(Items from a dataset)

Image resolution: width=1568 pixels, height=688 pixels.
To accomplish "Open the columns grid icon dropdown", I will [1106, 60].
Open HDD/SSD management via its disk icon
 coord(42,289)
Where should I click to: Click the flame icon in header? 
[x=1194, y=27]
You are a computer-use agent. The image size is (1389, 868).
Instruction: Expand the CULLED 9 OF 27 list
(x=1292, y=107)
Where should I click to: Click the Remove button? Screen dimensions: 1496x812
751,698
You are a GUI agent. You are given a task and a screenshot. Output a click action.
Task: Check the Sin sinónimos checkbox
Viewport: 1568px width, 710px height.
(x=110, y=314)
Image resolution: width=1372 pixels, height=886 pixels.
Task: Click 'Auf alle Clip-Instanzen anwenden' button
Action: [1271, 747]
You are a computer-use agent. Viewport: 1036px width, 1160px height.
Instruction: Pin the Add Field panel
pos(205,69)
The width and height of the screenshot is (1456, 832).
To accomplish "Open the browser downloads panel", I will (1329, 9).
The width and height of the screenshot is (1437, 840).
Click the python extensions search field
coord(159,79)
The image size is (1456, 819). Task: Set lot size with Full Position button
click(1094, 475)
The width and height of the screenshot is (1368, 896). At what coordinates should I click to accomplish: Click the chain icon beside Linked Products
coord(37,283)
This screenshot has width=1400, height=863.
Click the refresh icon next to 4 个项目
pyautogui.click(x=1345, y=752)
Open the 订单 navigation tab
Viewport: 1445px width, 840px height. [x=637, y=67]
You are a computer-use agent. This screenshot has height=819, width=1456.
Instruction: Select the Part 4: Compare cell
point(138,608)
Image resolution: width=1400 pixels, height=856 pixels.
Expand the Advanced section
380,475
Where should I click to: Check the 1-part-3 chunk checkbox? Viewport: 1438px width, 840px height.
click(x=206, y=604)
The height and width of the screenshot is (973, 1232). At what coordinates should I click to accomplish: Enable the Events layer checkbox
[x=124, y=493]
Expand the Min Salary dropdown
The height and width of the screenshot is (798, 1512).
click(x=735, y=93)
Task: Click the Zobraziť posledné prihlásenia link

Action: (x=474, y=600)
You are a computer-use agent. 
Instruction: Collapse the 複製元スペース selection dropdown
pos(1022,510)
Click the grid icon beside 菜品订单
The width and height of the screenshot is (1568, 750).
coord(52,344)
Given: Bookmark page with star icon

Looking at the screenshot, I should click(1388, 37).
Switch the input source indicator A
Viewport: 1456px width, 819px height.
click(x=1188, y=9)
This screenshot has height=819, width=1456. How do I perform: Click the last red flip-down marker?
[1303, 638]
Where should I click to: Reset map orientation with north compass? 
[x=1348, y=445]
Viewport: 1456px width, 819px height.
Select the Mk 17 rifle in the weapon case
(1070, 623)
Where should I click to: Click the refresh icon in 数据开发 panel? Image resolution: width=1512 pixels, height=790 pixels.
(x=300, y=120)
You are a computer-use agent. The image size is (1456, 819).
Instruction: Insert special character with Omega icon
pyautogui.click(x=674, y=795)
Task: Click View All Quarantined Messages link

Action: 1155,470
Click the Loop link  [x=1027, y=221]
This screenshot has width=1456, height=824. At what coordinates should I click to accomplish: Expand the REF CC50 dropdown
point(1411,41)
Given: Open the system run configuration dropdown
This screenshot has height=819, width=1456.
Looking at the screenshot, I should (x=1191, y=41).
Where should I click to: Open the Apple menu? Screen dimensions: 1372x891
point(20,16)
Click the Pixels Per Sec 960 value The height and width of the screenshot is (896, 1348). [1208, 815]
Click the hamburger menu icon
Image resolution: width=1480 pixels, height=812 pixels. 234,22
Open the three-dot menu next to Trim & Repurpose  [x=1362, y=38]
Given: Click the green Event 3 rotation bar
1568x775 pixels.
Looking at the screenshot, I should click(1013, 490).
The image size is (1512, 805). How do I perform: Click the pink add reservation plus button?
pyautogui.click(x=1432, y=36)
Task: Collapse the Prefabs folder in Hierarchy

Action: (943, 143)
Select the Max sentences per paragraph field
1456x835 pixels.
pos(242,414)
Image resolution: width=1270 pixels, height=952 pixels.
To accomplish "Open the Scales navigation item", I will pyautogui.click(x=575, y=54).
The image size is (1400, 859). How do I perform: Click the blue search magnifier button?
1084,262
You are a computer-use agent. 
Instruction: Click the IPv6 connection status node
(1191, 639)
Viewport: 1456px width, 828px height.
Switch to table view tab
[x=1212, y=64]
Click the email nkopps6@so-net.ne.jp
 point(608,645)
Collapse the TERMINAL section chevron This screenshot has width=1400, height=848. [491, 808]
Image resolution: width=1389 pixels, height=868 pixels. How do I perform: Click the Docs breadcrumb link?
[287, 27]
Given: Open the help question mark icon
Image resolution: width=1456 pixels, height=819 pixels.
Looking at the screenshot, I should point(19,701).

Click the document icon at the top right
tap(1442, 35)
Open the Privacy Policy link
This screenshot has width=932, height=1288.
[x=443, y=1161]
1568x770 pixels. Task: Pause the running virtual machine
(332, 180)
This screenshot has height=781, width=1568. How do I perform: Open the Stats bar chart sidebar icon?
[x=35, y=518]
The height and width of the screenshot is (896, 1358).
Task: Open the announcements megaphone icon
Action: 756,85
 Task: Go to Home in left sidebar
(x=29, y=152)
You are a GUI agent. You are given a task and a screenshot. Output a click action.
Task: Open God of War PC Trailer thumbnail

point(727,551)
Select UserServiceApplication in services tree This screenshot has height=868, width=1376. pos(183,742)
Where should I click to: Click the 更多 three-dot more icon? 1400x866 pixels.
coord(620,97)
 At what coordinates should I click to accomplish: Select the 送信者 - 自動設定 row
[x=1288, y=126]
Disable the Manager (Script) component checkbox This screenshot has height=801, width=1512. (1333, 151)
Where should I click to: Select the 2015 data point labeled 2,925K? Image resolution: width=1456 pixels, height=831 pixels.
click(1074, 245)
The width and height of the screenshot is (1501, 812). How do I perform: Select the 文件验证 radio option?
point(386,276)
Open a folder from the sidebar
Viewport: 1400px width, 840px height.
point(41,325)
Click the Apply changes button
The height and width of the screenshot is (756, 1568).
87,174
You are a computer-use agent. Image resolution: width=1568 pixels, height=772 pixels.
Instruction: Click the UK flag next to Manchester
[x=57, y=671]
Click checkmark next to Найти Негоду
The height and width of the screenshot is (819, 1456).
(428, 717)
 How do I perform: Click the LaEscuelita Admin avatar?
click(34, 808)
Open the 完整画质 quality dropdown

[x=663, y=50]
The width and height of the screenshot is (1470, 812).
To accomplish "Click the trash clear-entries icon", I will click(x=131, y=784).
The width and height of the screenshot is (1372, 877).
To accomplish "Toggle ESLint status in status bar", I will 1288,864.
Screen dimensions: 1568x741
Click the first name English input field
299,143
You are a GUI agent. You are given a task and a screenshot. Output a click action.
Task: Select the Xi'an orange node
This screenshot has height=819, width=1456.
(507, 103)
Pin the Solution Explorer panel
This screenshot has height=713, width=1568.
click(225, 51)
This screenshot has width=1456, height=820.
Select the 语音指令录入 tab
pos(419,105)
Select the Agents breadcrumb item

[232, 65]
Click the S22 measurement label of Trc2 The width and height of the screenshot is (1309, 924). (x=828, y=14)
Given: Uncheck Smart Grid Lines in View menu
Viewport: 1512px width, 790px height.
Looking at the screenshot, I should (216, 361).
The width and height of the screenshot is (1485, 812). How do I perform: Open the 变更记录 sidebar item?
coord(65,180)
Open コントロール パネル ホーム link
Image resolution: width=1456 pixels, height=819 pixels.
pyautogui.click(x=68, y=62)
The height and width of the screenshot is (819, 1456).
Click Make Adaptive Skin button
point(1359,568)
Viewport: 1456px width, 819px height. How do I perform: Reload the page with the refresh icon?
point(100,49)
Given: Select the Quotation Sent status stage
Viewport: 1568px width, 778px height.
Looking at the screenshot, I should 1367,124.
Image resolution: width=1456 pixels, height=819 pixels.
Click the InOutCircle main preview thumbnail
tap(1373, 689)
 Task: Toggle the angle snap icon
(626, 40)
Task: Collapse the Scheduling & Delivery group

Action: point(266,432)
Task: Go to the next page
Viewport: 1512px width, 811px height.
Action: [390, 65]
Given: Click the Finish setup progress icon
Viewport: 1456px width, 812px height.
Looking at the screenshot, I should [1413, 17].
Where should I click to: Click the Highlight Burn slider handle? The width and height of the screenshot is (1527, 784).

→ Problem to work on
Restate the data verbatim through the "Task: Check the Sin sinónimos checkbox" line.

→ Exercise answer
Image resolution: width=1568 pixels, height=688 pixels.
To accomplish "Open the columns grid icon dropdown", I will [1106, 60].
Open HDD/SSD management via its disk icon
 coord(42,289)
Where should I click to: Click the flame icon in header? 
[x=1194, y=27]
You are a computer-use agent. The image size is (1389, 868).
Instruction: Expand the CULLED 9 OF 27 list
(x=1292, y=107)
Where should I click to: Click the Remove button? Screen dimensions: 1496x812
751,698
You are a GUI agent. You are given a task and a screenshot. Output a click action.
Task: Check the Sin sinónimos checkbox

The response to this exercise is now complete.